Uncertainty and Bias in Downscaling

Downscaling climate projections from global models to the scale of individual weather stations introduces a fourth source of uncertainty, that of the downscaling model used to relate large-scale weather patterns to local-scale varability. For a statistical downscaling model, this uncertainty in turn can be attributed to three distinct sources: (1) the degree to which the limited set of observations used to train the statistical method fail to capture the larger range in possible weather conditions at that location; (2) the inability of the statistical model to perfectly reproduce the relationship between large-scale weather and local conditions; and (3) limitations in the ability of the global climate model to simulate regional conditions.

The extent to which these three sources of uncertainty and error affect the accuracy of local-scale projections can be evaluated through a cross-validation process. Typically, a statistical downscaling model is trained on all available historical data in order to maximize the sample of naturally-occurring weather conditions. The trained model is then used to downscale future simulations using the relationship it has developed between large-scale climate and local weather conditions during the historical period.

During cross-validation, however, the statistical model is trained on all but one year of the historical observations (e.g., 1961-2009), and then used to downscale that single year (1960). This produces one years' worth of simulated historical conditions that are entirely independent of the data used to train the model.

• [DATA RECORDS]:
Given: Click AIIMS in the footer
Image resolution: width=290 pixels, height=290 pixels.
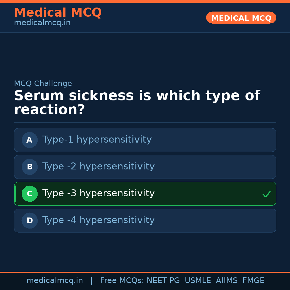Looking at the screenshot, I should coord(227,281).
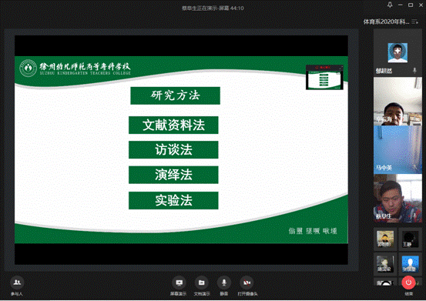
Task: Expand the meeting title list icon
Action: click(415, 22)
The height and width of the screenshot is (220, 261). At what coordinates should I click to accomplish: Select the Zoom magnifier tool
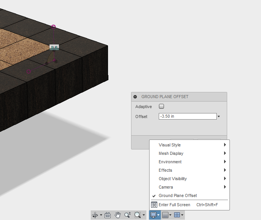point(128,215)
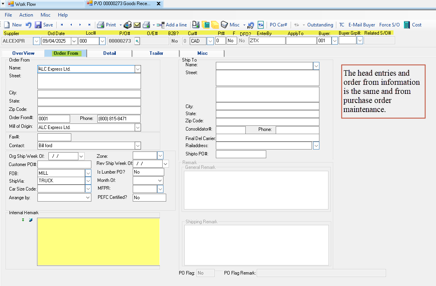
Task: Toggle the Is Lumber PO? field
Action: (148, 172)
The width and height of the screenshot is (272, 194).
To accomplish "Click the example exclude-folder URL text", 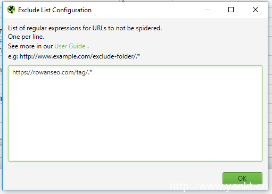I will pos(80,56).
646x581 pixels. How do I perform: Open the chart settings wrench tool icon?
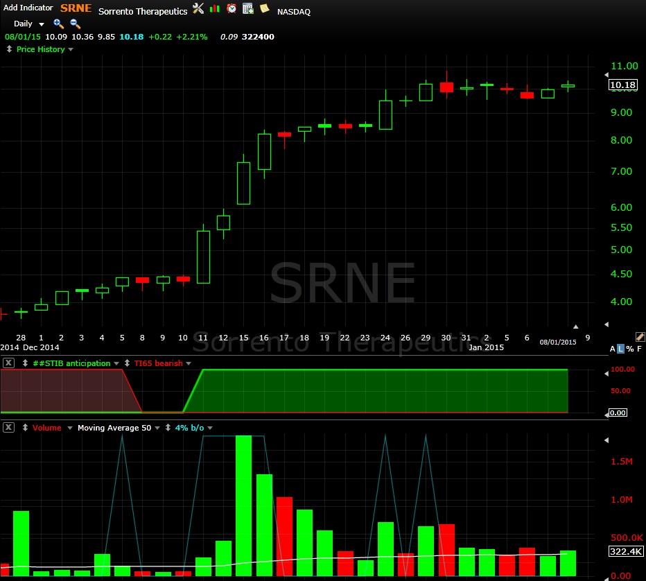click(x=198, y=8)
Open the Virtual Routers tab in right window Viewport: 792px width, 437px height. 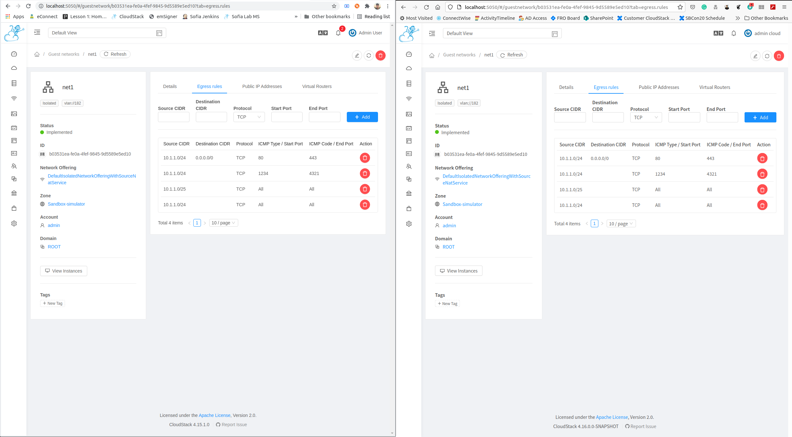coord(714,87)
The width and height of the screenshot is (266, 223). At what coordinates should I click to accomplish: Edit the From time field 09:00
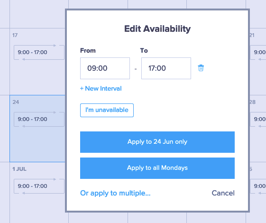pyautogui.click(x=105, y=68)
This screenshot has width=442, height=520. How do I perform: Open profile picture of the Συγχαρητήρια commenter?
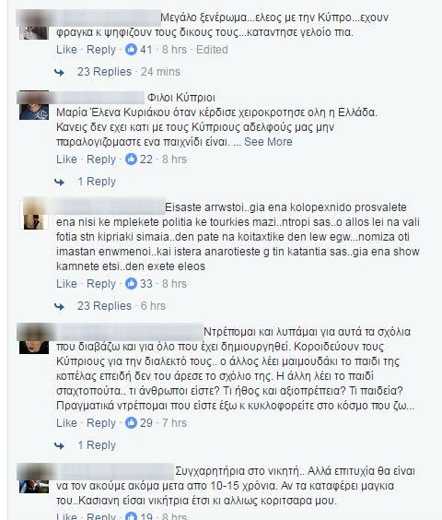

• [STATED GOAL A]:
Answer the following from the text on uncertainty and bias in downscaling:
(i) To how many distinct sources is the uncertainty of a statistical downscaling model attributed?
(ii) On what data is a statistical downscaling model typically trained?
(iii) In the cross-validation example, which single year is downscaled?
• [STATED GOAL B]:
Carry the text on uncertainty and bias in downscaling further, beginning after its final sentence.

• [TASK RESPONSE A]:
(i) Three.
(ii) All available historical data.
(iii) 1960.

• [TASK RESPONSE B]:
The model is then trained on the years 1960 and 1962-2009 (leaving out 1961) and used to downscale the single year 1961. There are now two years' worth of simulated historical values that are independent of the data used to train the model. This process can be repeated N times, where N is equal to the number of years available in the observational record. The end result is a timeseries of daily simulated variables equal in length, but independent of, the observed record used to train the downscaling method.

The probability, or density, distribution of this cross-validated independent time series can be directly compared to observed maximum and minimum temperature and wet-day precipitation. This comparison is shown in Fig. 5.2. Black lines are observations, while red lines represent the various global models that have been downscaled to the Mobile Airport station.

This comparison shows that simulated maximum & minimum temperature tends to match observed values more closely than wet-day precipitation. It also shows how one or two of the 10 global climate models used in this analysis (individual models indicated by red curves) tend to be outliers, incapable of reproducing the distribution of local temperature or precipitation to the same degree as the majority of the models.

The cross-validated simulations can also be used to quantify the bias in various quantiles of the distribution of daily climate variables introduced by the downscaling, by essentially 'slicing' the distribution at the quantile of interest. Comparing the bias across various global climate models helps to illustrate the component of this error that is due to limitations in the global climate model that the downscaling method is unable to correct for. In other words, a good downscaling model can convert most global climate model simulations into something resembling observations; but its ability is naturally limited by the quality of the input fields from the global model.

As illustrated in Figure 5.3, absolute biases towards the ends of the temperature distribution (0.1 and 99.9th quantiles) tend to be much greater than the biases for quantiles towards the center of the distribution. This reflects the fact that there is much less observational data available to train the model at the tails of the distribution as compared to the center. For temperature, biases at the ends of the distribution can be as great as +/-1oF; whereas biases in the center tend to average around +/-0.2oF. Biases also tend to be higher for Tmin as compared to Tmax.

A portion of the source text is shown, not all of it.